At that moment — yes. I’ll go further: technically it might be flawless. In the exact second we sign off the report, close out the recommendations and head off for coffee, it’s a textbook example. The problem is that this perfect moment lasts roughly until the first admin logs in the next morning.

— So, until lunchtime?

Sometimes literally until lunchtime, yes. Here’s the thing — you have to change the mental picture. An information system isn’t a safe you put in the basement, lock and forget. It’s more like a living organism that’s constantly churning. Someone resigns, someone gets access “just for five minutes,” an update lands, the code changes, a contractor tweaks something on their end. Every one of those movements shifts the landscape a little. So any audit is, by its very nature, a freeze-frame. By the time you open the PDF of the report, the reality inside your network has already moved on.
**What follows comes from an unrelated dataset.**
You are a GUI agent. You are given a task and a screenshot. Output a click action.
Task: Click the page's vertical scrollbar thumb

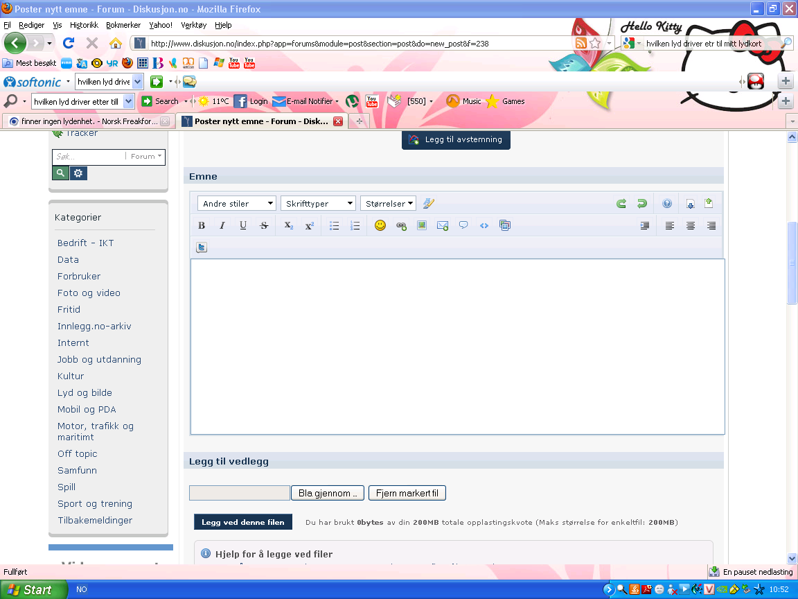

— That sounds pessimistic. Does that mean secure systems simply don’t exist?

In all my years of practice I’ve never once met a system you could honestly call permanently secure. What I have seen is hundreds of beautiful, perfectly correct architectures — flawless on the diagram — that later fell apart on the most ordinary, everyday stuff. And that, frankly, is far more interesting than any textbook. Because real failures almost never look like the “hack” you see in the movies.

— Then let’s talk cases. Do you have a favourite — one that shows a well-built system breaking in the most unexpected place?

I have several. And I’ll deliberately tell you invented ones — for obvious reasons I can’t take real stories about live clients outside these walls. But every one of them is assembled from entirely real mechanisms; I’m not exaggerating anything. Let me start with my favourite, because it doesn’t have a single villain in it.

— How can you have a breach without a villain?

Like this. Picture an accountant — let’s call him a model employee, because that’s exactly what he was. Joined the company eight years ago in a modest role. Over the years he grew, moved through three departments, picked up a couple of promotions — a perfectly healthy career, everyone’s happy for him. And at every step along the way he was granted new access, properly, by request, signed off by his manager. Moved into treasury — got rights to work with payments. Made senior — got approval rights. Onboarded onto a new system — got another role. Every single grant, on its own, completely justified.

— So far this sounds like normal work, not a problem.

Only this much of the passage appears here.